══ Task data ══

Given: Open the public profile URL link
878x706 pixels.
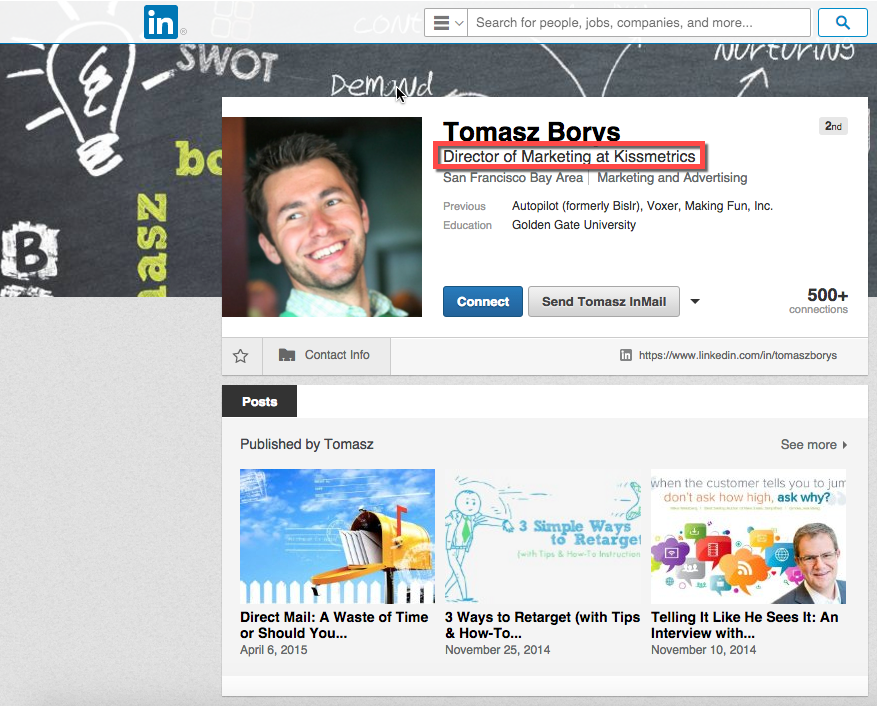Looking at the screenshot, I should (737, 355).
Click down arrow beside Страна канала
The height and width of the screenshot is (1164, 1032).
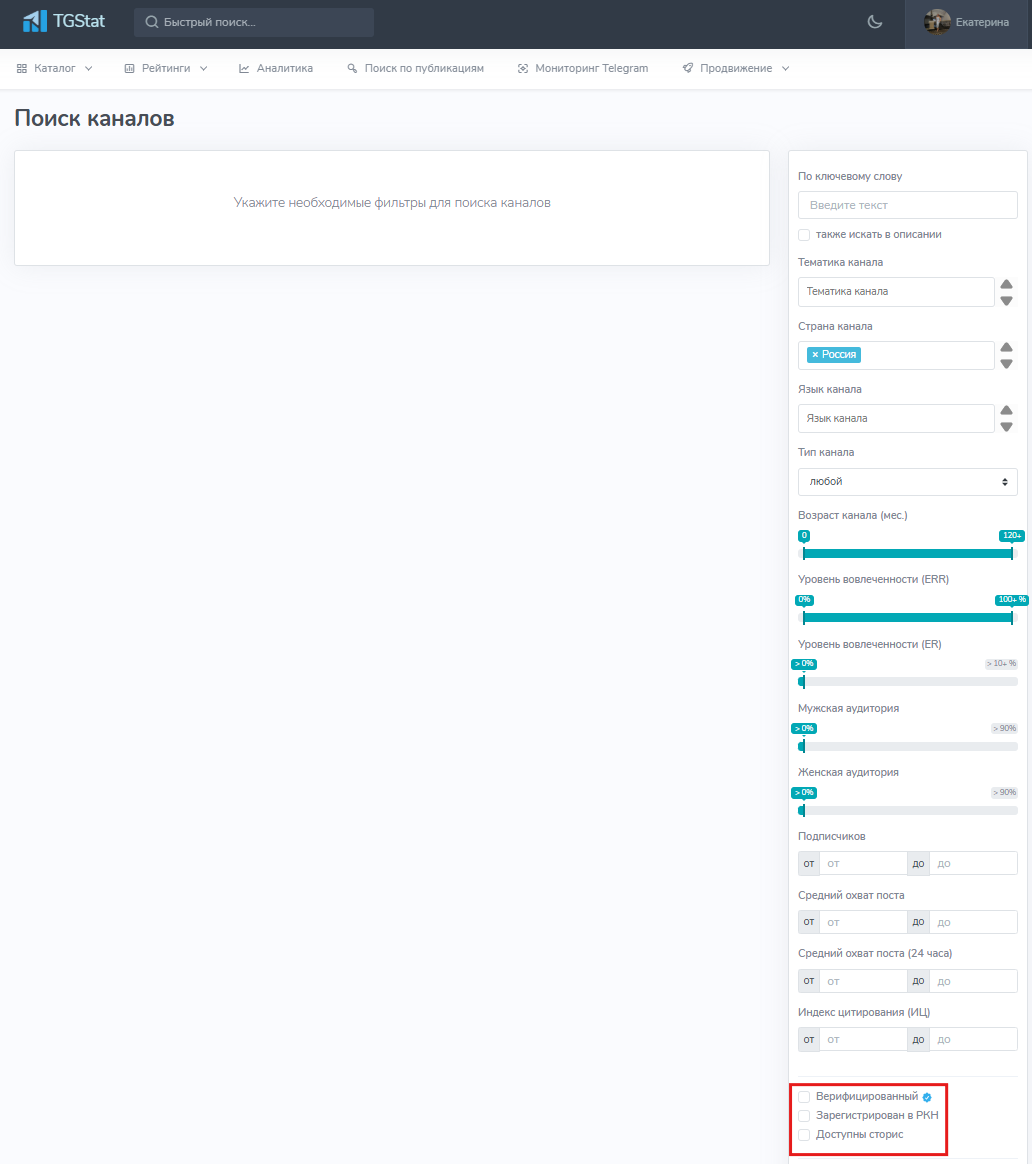click(x=1006, y=364)
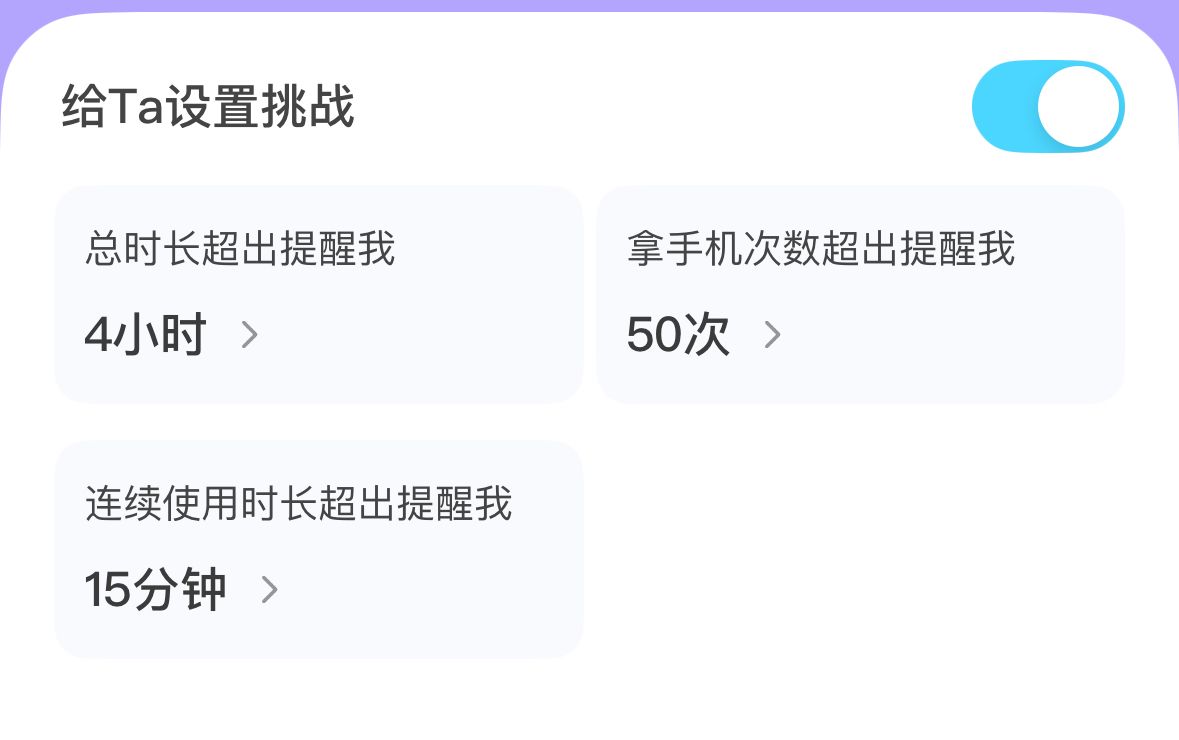This screenshot has height=740, width=1179.
Task: Open the total duration reminder card
Action: [318, 294]

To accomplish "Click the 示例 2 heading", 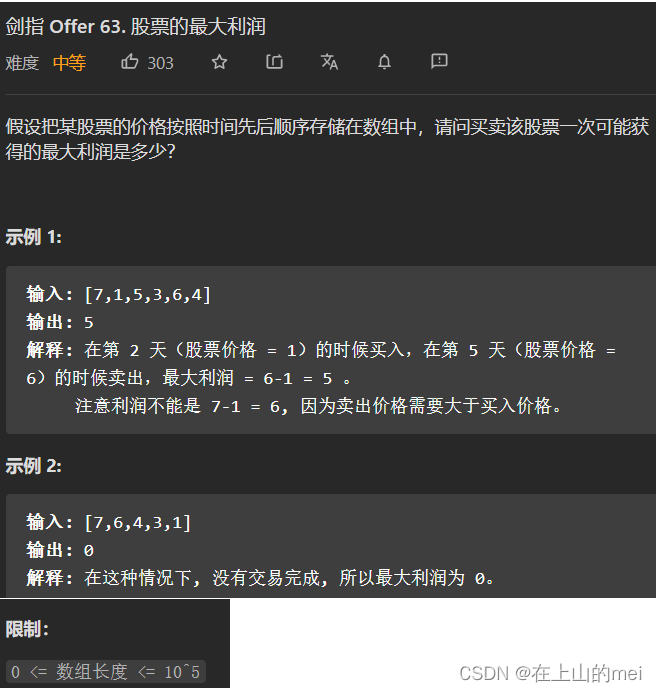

═══

(Work order): Could you print the material above word for word and skip the images?

(Reply):
Given: Open the public profile URL link
878x706 pixels.
Looking at the screenshot, I should (737, 355).
Click down arrow beside Страна канала
The height and width of the screenshot is (1164, 1032).
click(x=1006, y=364)
This screenshot has height=740, width=1179.
Task: Open the total duration reminder card
Action: [318, 294]

To accomplish "Click the 示例 2 heading", 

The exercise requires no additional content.